Ereinté après plusieurs heures d’échanges lors de cette réunion, l’ex-tennisman professionnel devenu Premier ministre a trouvé de l’énergie pour passer des instructions à Jean Roosvelt René, son ministre des Sports. « Que des dispositions soient prises pour que les athlètes haïtiens voyagent désormais dans de bonnes conditions », a exigé Laurent Lamothe au cours du Conseil de gouvernement retransmis en direct par la Télévision nationale relayée par des diverses autres chaînes et sur Internet. Le Premier ministre a ainsi ordonné l’arrêt immédiat de la mendicité internationale dont dépendent les équipes haïtiennes, particulièrement les sélections nationales de football.
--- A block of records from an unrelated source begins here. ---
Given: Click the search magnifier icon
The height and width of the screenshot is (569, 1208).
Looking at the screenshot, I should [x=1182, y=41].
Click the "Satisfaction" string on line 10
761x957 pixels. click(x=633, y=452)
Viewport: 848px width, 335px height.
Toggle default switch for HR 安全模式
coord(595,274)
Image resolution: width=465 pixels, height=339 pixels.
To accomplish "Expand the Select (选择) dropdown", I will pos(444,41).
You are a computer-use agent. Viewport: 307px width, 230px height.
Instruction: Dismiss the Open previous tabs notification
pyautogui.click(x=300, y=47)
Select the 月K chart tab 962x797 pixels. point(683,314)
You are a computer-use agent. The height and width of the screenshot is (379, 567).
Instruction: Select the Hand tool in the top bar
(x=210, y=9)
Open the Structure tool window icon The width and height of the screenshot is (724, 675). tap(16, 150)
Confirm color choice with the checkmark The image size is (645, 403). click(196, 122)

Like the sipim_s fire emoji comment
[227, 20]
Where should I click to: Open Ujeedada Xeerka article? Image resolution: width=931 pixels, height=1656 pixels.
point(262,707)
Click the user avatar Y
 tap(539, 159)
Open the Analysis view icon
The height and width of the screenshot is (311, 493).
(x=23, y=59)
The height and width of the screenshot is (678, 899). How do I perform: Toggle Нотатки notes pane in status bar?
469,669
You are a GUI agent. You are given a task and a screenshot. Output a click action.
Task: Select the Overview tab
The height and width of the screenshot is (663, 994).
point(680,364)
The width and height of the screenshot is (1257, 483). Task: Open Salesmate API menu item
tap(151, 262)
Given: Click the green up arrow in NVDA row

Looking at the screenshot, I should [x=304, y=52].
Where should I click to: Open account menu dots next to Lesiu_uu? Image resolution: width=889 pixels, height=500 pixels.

Président de la Fédération haïtienne de football (FHF), Yves « Dadou » Jean-Bart ne considère pas comme un tacle dans le dos, les propos du patron de la FIFA au Premier Lamothe. « Je suis très content de l’intervention du Premier ministre au dernier Conseil de gouvernement, a réagi Jean-Bart dans un entretien téléphonique au journal. Je souhaite tout simplement que le gouvernement passe aux actes. » L’Etat haïtien, a ajouté le président de la FHF, n’a pas de budget pour les sélections nationales et les associations. « Les fédérations se retrouvent souvent en situation de solliciter l’aide de certaines structures internationales dont la FIFA », a concédé Yves Jean-Bart.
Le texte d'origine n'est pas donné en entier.